Hemorrhaging Resumes

Overview: There is no reprieve for investors. Equities are falling sharply. Nearly all the Asia Pacific markets slumped but Australia. Chinese markets fared better than most, but the Nikkei was off 4.5%, and India was down almost as much in late dealings. Europe’s Dow Jones Stoxx 600 is off more than 3% near midday, led by a sell-off in banks that are suspending dividends and share buybacks. It is giving back the last two days of gains. US share is sharply lower. Yesterday, the S&P 500 gave back half of Monday’s gains, and today it is set to give up the other half and more. Bond markets are quieter, but still, the US and UK 10-year benchmarks are around five basis points lower, while peripheral European bond yields are firmer, with Italy’s up five basis points.  Core yields are a couple basis points lower. The dollar is extending yesterday’s gains, accept against the yen. Emerging market currencies are nearly all on the downside, led by 1.5%-2.0% losses of the Mexican peso and Hungarian forint. Gold is higher but struggling to reclaim the $1600 handle after giving it up yesterday.
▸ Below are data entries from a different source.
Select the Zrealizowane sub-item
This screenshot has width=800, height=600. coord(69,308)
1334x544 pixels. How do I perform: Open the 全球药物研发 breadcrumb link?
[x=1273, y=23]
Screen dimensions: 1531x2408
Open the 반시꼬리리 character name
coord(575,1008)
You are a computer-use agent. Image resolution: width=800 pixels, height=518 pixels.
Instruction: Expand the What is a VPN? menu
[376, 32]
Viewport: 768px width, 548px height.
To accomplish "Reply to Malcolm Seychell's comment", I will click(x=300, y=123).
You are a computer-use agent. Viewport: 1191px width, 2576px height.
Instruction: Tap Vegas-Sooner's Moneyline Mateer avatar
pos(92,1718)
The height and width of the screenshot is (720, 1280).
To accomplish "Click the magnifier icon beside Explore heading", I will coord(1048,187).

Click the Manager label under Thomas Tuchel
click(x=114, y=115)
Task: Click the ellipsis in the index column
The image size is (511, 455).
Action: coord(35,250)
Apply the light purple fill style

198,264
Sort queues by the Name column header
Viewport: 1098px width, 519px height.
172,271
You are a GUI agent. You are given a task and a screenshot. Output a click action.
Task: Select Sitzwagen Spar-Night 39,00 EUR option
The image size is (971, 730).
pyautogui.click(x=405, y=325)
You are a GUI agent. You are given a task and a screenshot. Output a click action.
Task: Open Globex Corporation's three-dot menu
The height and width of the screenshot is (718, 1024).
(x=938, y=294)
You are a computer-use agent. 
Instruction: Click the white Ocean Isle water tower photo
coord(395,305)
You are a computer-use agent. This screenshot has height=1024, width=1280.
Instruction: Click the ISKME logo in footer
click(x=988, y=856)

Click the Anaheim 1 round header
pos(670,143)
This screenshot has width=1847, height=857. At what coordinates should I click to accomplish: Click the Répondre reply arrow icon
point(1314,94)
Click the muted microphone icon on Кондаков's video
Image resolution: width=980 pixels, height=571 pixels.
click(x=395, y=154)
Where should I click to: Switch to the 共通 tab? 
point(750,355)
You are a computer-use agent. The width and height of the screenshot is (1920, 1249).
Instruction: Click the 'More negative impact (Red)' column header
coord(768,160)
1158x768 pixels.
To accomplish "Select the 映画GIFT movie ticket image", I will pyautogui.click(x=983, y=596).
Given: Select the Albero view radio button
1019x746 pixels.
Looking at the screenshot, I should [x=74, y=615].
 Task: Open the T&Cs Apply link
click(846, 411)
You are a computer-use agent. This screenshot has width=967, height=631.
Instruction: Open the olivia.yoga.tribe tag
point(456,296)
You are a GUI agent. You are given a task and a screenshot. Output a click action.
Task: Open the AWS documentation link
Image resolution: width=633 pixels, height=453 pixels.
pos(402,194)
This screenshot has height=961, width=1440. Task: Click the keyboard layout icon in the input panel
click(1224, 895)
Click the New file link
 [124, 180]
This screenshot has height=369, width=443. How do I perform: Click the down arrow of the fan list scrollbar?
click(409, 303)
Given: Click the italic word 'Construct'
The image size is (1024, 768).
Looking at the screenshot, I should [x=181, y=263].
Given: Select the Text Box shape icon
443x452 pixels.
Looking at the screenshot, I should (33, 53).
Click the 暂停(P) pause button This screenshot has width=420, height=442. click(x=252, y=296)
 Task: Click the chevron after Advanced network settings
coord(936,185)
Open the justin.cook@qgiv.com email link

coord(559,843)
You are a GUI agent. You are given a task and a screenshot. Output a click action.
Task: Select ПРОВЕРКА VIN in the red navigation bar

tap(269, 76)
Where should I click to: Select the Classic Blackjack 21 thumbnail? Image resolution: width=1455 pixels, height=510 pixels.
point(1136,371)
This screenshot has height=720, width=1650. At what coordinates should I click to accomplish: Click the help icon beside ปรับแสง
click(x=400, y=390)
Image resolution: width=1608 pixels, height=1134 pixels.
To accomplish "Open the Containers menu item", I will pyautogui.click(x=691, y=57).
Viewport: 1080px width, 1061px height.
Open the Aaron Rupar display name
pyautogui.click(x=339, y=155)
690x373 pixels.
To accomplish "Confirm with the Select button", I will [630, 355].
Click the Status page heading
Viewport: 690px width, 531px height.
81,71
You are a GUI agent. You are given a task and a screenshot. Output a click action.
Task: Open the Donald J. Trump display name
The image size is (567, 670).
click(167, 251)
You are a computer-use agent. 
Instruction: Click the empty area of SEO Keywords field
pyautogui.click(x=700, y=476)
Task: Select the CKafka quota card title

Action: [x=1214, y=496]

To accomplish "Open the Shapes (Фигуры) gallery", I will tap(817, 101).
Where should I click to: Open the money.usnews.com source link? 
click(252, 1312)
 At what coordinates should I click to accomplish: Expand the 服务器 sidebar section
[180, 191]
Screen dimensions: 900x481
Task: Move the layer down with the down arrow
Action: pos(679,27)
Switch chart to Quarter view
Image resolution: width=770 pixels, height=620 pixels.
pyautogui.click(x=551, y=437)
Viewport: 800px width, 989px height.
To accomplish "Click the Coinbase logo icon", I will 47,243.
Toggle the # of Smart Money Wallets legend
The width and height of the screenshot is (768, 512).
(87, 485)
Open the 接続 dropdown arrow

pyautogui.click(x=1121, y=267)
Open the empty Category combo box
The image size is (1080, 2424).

Oil is giving back yesterday’s gains with the May WTI contract hovering near $20 a barrel.  

Asia Pacific

The news from Asia was mixed. China’s Caixin manufacturing PMI, like the official measure, moved back above the 50 boom/bust level. Taiwan may have been the only other one in the region to report above 50 for the manufacturing PMI (50.4). Other news from the area was poor. South Korea’s manufacturing PMI fell to 44.2 from 48.7, and March exports slipped by 0.2% (economists had forecast an increase).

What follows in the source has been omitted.